§ PROMPT
May I have the lines from the one containing "868x412 pixels." to the end of the entries, returned exactly and with nothing else?

§ Entries taken from a collection

┌──

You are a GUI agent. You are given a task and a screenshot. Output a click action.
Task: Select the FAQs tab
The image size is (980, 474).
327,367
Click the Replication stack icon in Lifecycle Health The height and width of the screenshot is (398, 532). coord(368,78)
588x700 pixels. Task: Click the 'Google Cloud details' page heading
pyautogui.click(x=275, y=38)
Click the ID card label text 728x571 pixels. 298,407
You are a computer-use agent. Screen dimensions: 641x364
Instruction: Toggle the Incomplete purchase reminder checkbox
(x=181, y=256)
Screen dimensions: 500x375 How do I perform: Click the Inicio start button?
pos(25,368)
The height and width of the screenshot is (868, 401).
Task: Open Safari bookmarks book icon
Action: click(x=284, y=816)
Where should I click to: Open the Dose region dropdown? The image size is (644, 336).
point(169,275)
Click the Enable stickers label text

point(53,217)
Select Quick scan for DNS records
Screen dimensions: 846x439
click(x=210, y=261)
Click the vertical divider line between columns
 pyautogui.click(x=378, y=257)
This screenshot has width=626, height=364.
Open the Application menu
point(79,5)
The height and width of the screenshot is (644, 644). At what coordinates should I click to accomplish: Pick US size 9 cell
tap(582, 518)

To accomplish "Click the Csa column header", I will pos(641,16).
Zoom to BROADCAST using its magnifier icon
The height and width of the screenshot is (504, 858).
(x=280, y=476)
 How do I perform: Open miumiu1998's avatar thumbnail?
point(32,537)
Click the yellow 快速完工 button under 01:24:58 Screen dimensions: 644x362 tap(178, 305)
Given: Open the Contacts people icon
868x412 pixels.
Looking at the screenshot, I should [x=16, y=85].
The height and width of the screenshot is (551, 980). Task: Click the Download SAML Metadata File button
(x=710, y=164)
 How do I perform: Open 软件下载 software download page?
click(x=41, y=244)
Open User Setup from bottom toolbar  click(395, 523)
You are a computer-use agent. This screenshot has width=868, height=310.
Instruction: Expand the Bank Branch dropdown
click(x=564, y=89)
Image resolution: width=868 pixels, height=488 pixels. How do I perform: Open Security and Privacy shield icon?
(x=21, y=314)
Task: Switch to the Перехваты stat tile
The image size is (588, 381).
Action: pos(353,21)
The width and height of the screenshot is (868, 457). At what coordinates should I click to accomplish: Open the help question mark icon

└──

§ TASK SOLUTION
868x412 pixels.
Looking at the screenshot, I should [x=16, y=85].
The height and width of the screenshot is (551, 980). Task: Click the Download SAML Metadata File button
(x=710, y=164)
 How do I perform: Open 软件下载 software download page?
click(x=41, y=244)
Open User Setup from bottom toolbar  click(395, 523)
You are a computer-use agent. This screenshot has width=868, height=310.
Instruction: Expand the Bank Branch dropdown
click(x=564, y=89)
Image resolution: width=868 pixels, height=488 pixels. How do I perform: Open Security and Privacy shield icon?
(x=21, y=314)
Task: Switch to the Перехваты stat tile
The image size is (588, 381).
Action: pos(353,21)
The width and height of the screenshot is (868, 457). At what coordinates should I click to accomplish: Open the help question mark icon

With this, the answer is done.